> [Required work]: How do the lines below between the ones holding "Where should I click to: Go" and "Open the highlighted", inclusive, read? Give them again exactly, with no other lines.
*** Extracted information ***
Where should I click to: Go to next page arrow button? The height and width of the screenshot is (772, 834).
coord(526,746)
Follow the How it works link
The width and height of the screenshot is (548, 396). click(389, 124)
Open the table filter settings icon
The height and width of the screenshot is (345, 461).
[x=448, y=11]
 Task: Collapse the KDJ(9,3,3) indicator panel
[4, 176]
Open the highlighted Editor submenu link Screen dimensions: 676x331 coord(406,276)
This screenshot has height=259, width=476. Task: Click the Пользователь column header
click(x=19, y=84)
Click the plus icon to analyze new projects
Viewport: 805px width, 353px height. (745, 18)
*** End of Extracted information ***
*** Extracted information ***
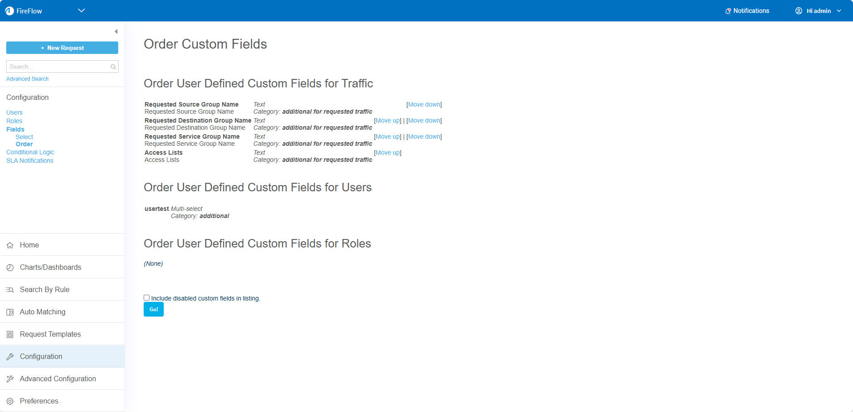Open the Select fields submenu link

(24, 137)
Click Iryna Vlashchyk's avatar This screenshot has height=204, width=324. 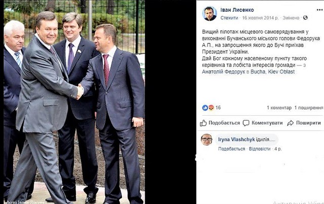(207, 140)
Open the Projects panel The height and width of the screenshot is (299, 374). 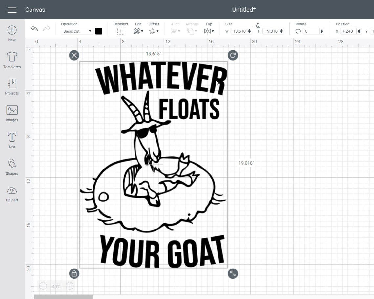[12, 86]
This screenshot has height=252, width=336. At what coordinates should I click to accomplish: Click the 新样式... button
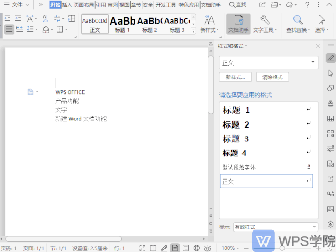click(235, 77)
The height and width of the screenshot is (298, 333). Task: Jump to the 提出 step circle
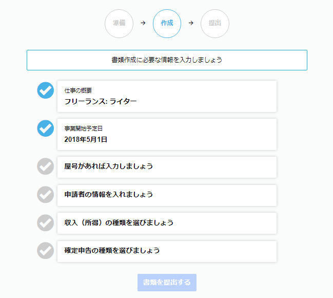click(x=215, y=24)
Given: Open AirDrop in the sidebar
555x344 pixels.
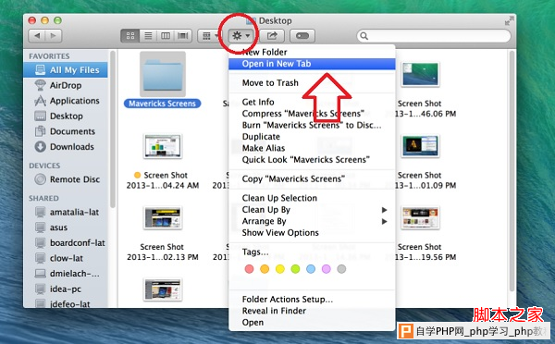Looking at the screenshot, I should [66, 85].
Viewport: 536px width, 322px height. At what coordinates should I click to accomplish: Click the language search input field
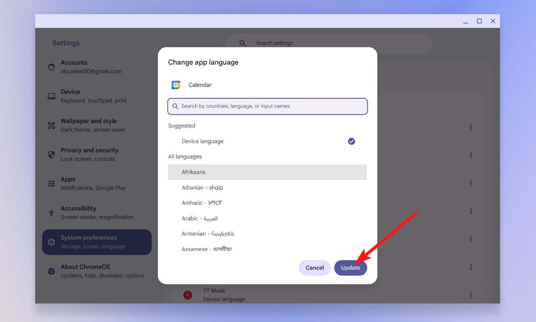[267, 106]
*** End of Extracted information ***
*** Extracted information ***
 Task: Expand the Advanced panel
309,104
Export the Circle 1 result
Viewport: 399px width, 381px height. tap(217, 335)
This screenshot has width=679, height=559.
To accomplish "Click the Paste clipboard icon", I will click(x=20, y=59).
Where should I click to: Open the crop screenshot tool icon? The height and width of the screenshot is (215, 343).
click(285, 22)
*** End of Extracted information ***
> [Response to this task]:
Where should I click to: Go to next page arrow button? The height and width of the screenshot is (772, 834).
coord(526,746)
Follow the How it works link
The width and height of the screenshot is (548, 396). click(389, 124)
Open the table filter settings icon
The height and width of the screenshot is (345, 461).
[x=448, y=11]
 Task: Collapse the KDJ(9,3,3) indicator panel
[4, 176]
Open the highlighted Editor submenu link Screen dimensions: 676x331 coord(406,276)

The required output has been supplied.